# Slick Trick vs. Sonic



## hawgdawg (Sep 8, 2002)

I thought I read the opposite. The sonic blades folded up regularily but they did fly true with the fieldtips.


----------



## dwd2001 (Jan 24, 2004)

I've shot both heads, and personally I don't feel there is any competition between the two. The sonic blades IMO are less durable than the ST's, especially at the tips. The difference in cutting surface (not diameter) is also more favorable with the ST's. Again, JMO.


----------



## deerckiller (May 18, 2009)

I am shooting the Super Sonics, I know they are thicker than than the older models. So are we talking about the same thing?


----------



## pine (Jul 30, 2006)

I shoot Sonics because with my setup I wanted a true COC head. The ST is not. Durability has not been an issue. All my 5 hits have been pass thrus with minimal blade damage. I use my blades for only 1 hunting shot then they become pratice blades so I really don't care if they are not in perfect condition after a hit. I have to say that the ST with it's steel nose should overall be more durable but if you want a true COC head that flys like a FP & is low cost the Sonic is a good choice. I in no way am saying that the ST is not a good head. I just felt for me the Sonic was a better choice.

- Direction 1:
Please quote the Slick Trick vs. Sonic thread from "I am shooting" to "a better choice.".
- Direction 2:
In the Slick Trick vs. Sonic thread, where does dwd2001 say the Sonic blades are especially less durable than the ST's?
- Direction 3:
Carry on the Slick Trick vs. Sonic thread from the point where it ends.
The data that comes next is separate from the Slick Trick vs. Sonic thread.

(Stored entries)

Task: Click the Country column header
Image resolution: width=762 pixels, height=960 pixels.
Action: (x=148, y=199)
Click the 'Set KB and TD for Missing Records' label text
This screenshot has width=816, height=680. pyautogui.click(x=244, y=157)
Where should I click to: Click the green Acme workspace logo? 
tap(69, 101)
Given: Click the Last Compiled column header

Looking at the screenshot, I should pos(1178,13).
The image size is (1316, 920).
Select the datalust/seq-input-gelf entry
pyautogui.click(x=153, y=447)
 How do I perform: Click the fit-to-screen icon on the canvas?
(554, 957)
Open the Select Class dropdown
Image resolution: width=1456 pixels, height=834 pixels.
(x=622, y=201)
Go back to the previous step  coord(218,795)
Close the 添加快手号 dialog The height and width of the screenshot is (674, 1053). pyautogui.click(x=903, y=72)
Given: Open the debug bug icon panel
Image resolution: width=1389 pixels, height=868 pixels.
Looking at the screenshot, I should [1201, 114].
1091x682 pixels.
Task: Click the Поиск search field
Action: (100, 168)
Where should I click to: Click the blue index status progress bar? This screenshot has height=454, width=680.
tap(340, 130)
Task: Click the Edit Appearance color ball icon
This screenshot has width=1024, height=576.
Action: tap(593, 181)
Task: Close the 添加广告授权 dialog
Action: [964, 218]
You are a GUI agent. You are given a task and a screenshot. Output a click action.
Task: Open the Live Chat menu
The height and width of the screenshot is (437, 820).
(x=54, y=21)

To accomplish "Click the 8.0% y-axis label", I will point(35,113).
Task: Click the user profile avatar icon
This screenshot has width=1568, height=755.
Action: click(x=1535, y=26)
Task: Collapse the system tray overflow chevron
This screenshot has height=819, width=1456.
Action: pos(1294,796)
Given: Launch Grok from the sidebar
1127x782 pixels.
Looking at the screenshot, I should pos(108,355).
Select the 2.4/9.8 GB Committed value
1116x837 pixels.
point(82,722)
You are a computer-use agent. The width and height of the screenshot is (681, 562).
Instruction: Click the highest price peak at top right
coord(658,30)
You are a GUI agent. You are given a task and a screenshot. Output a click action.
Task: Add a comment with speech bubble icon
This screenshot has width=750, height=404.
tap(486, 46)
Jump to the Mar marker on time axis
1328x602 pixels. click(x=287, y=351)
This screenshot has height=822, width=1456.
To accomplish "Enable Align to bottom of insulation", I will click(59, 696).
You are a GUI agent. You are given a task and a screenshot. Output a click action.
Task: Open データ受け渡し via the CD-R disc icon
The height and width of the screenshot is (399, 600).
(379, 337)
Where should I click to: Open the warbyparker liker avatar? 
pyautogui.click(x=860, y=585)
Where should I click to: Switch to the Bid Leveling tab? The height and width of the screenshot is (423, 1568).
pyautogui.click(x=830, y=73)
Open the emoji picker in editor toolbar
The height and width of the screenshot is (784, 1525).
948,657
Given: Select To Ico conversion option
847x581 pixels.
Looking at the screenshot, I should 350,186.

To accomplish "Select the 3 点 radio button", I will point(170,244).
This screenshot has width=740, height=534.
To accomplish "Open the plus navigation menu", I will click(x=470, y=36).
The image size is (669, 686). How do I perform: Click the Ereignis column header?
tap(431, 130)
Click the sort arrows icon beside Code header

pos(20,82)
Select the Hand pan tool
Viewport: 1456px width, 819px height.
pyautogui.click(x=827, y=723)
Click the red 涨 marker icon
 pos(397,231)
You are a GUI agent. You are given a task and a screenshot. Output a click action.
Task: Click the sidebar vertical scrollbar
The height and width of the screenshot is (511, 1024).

- Task answer 1:
I am shooting the Super Sonics, I know they are thicker than than the older models. So are we talking about the same thing?


----------



## pine (Jul 30, 2006)

I shoot Sonics because with my setup I wanted a true COC head. The ST is not. Durability has not been an issue. All my 5 hits have been pass thrus with minimal blade damage. I use my blades for only 1 hunting shot then they become pratice blades so I really don't care if they are not in perfect condition after a hit. I have to say that the ST with it's steel nose should overall be more durable but if you want a true COC head that flys like a FP & is low cost the Sonic is a good choice. I in no way am saying that the ST is not a good head. I just felt for me the Sonic was a better choice.

- Task answer 2:
At the tips.

- Task answer 3:
----------



## buckmaster27 (Feb 4, 2005)

i bought a pack of ST and sonics and did a little testing i went with the sonics for me.both are good heads.most cut on contact heads the tips of the blades get damaged more easy than a non cut on contact head.i shot my sonics threw plywood with no damage to the blades.what i like about the sonics is if hit something hard can just replace the blades on the ST heads the tip is part of the ferule so if thats damaged have to buy a whole new head.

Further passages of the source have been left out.